Collect every line in the records below that contains the string "height", treating uppercase and lowercase as different.
----------
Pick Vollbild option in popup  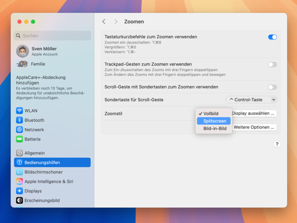tap(211, 114)
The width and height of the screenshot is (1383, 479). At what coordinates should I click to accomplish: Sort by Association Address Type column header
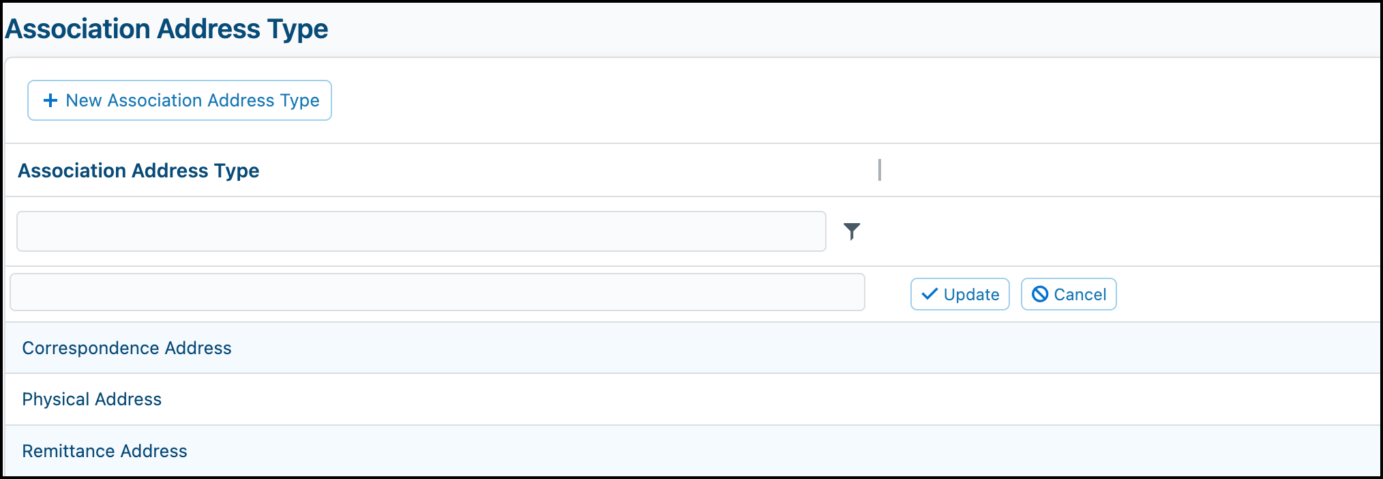click(x=138, y=171)
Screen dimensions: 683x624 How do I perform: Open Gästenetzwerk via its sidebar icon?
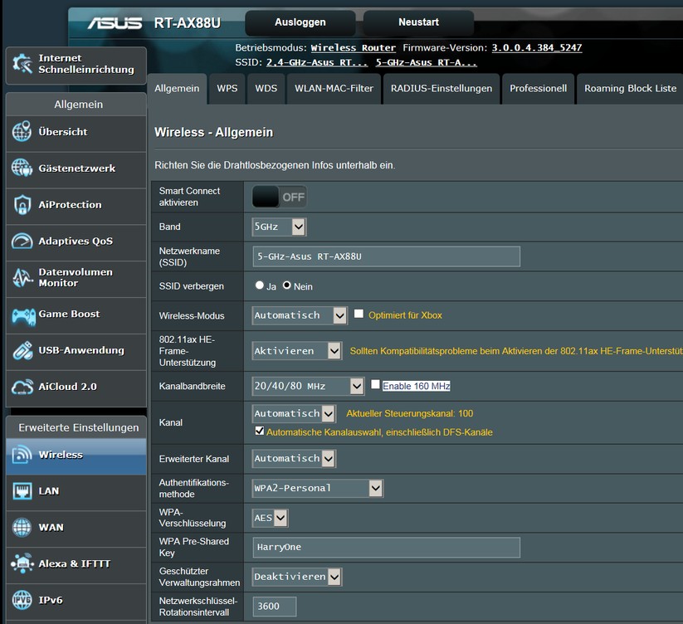point(22,168)
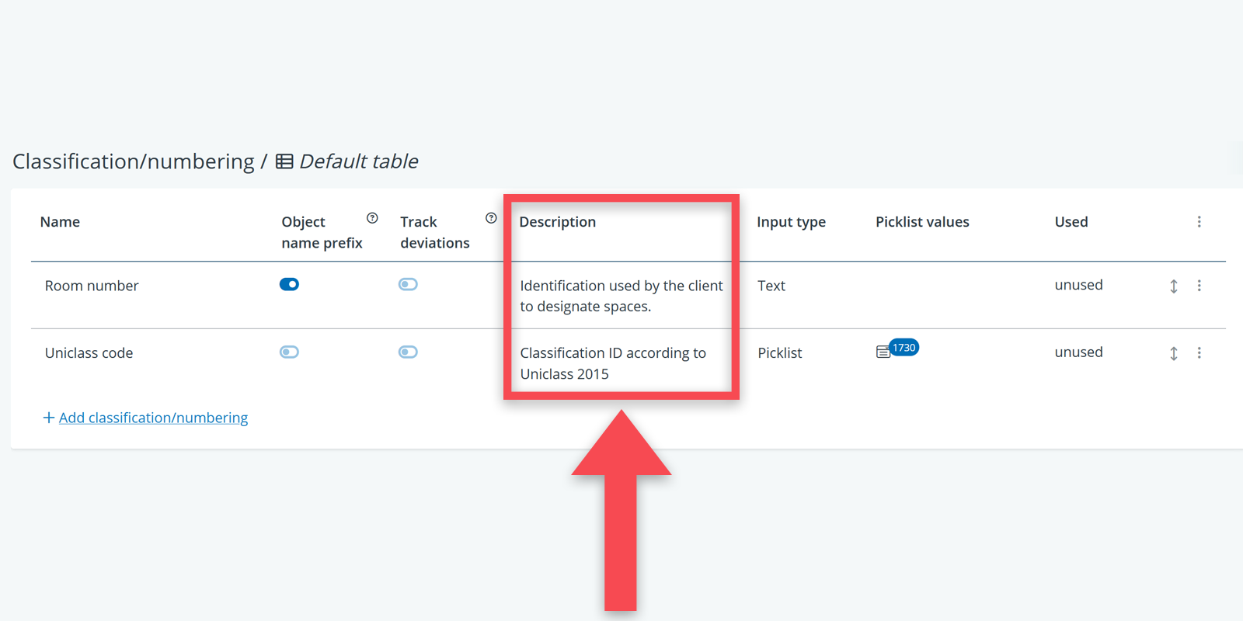Open the table header three-dot menu
Screen dimensions: 1243x621
1199,222
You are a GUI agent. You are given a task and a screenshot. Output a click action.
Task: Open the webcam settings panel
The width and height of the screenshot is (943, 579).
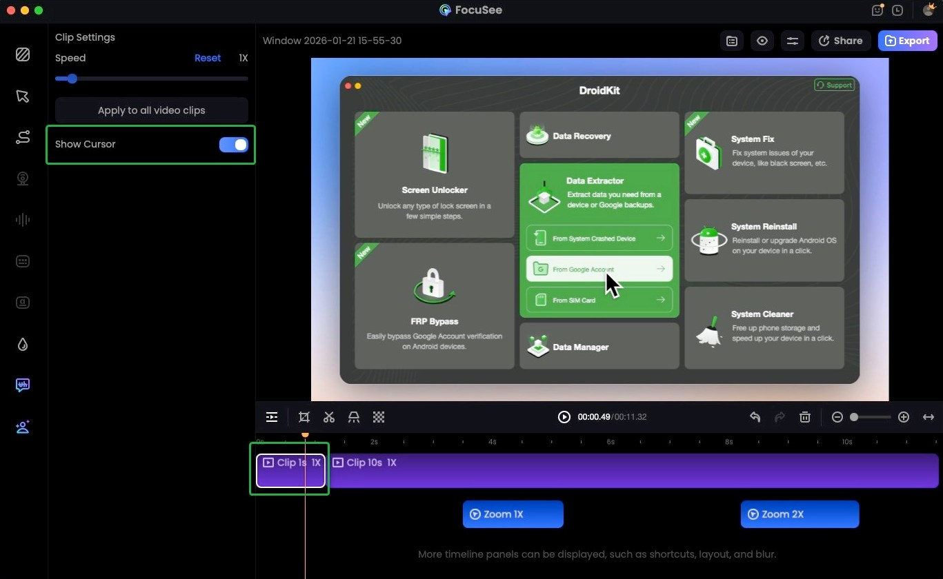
----------
## Answer
The width and height of the screenshot is (1383, 479). At what coordinates should I click to accomplish: Sort by Association Address Type column header
The width and height of the screenshot is (943, 579).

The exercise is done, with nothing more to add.